Task -
Starting at the beginning of the records and ending with the line that contains "Action: (1033, 528)", lay out each request as one row of a two-column CSV headed instruction and location, putting its text and its answer each in a single quoted field with line breaks replaced by spaces. Omit the pictures from the output.
— Begin —
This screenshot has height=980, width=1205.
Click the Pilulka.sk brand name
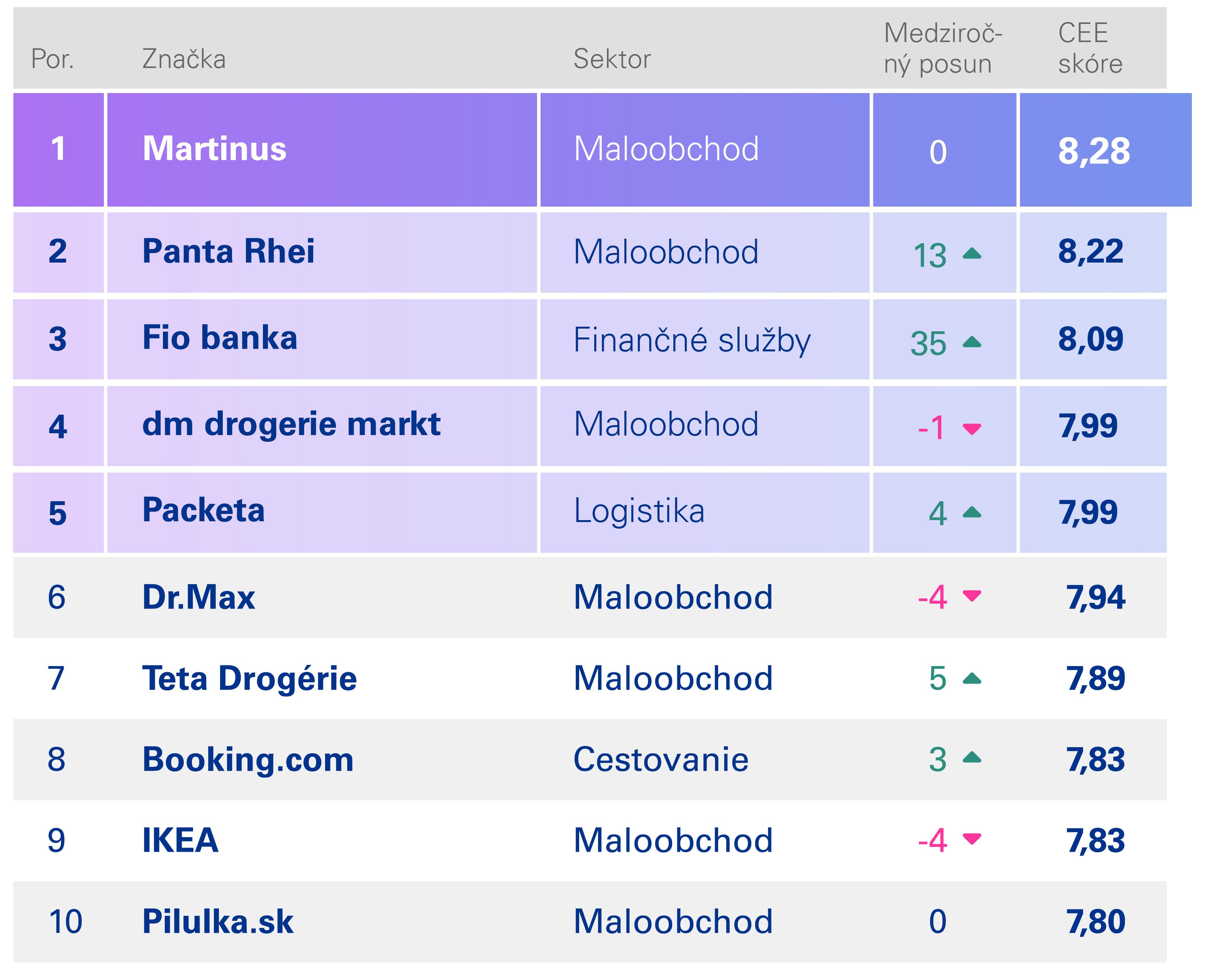pos(217,921)
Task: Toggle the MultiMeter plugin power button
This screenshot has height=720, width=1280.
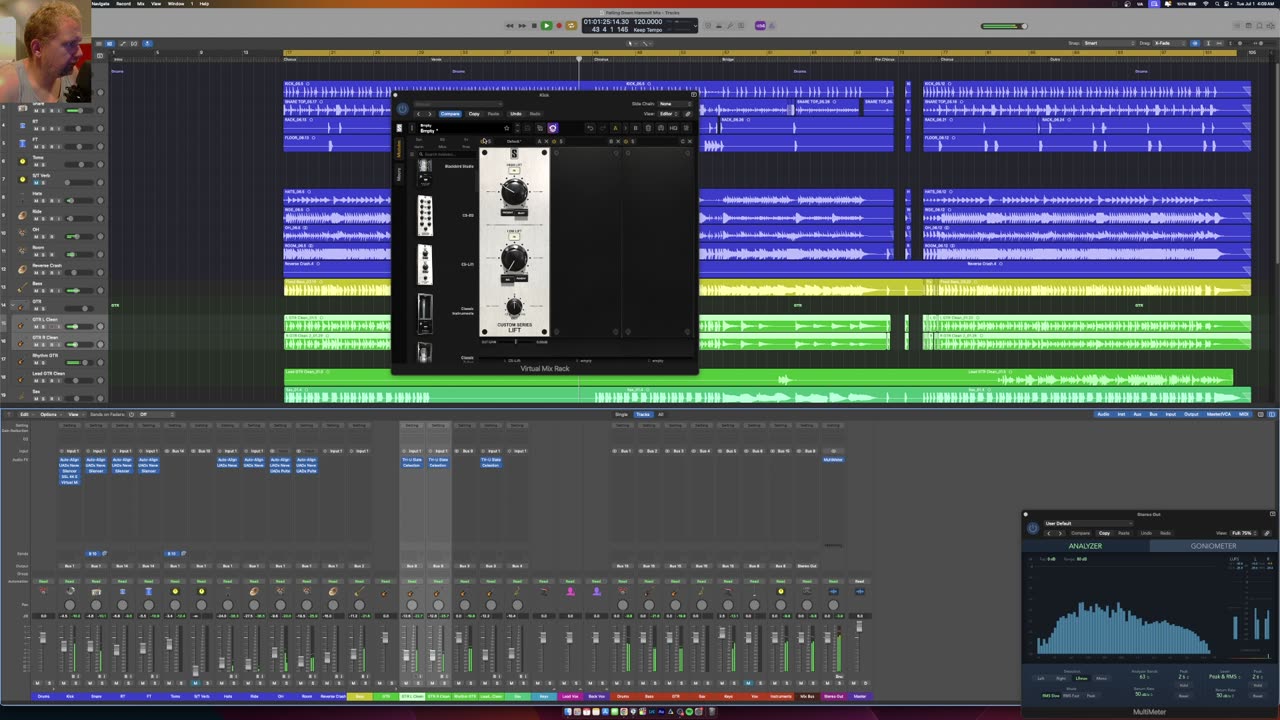Action: (1033, 528)
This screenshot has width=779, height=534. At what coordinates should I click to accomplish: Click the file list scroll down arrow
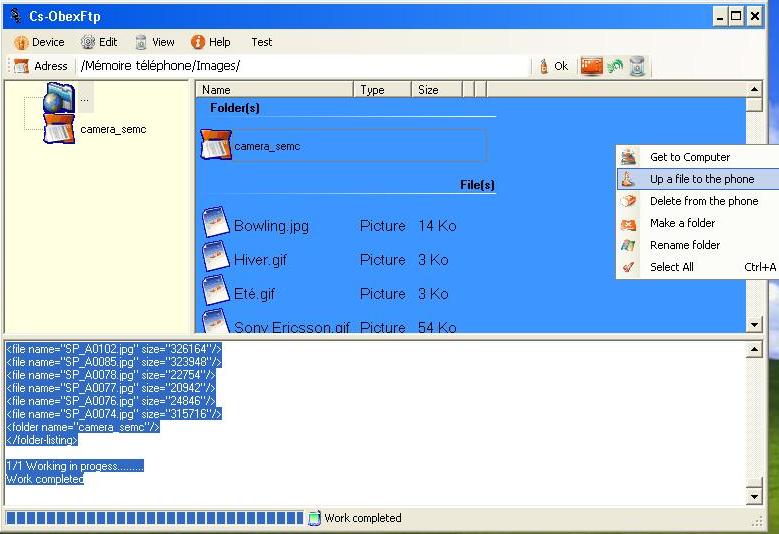click(754, 325)
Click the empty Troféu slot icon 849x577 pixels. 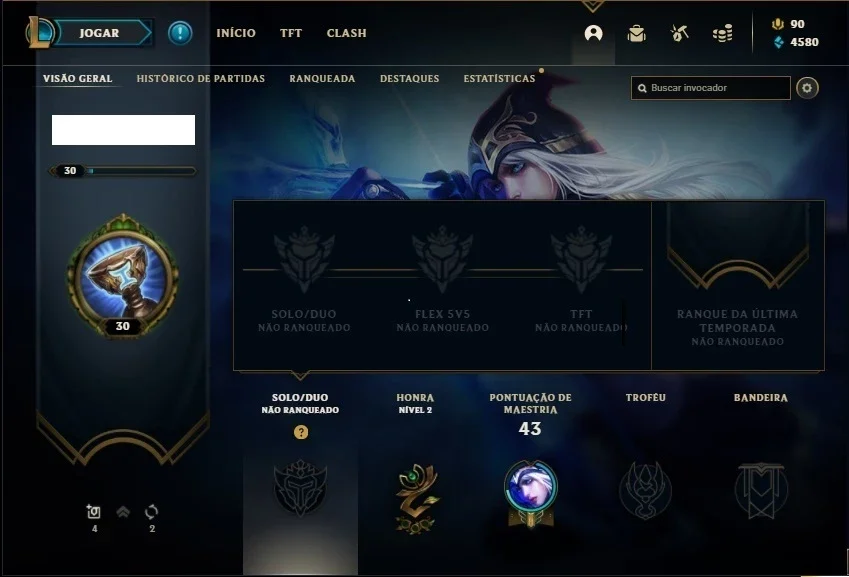pyautogui.click(x=645, y=490)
— End —
Reply -
instruction,location
"This screenshot has height=980, width=1205. Click the Pilulka.sk brand name","pos(217,921)"
"Task: Toggle the MultiMeter plugin power button This screenshot has height=720, width=1280.","Action: (1033, 528)"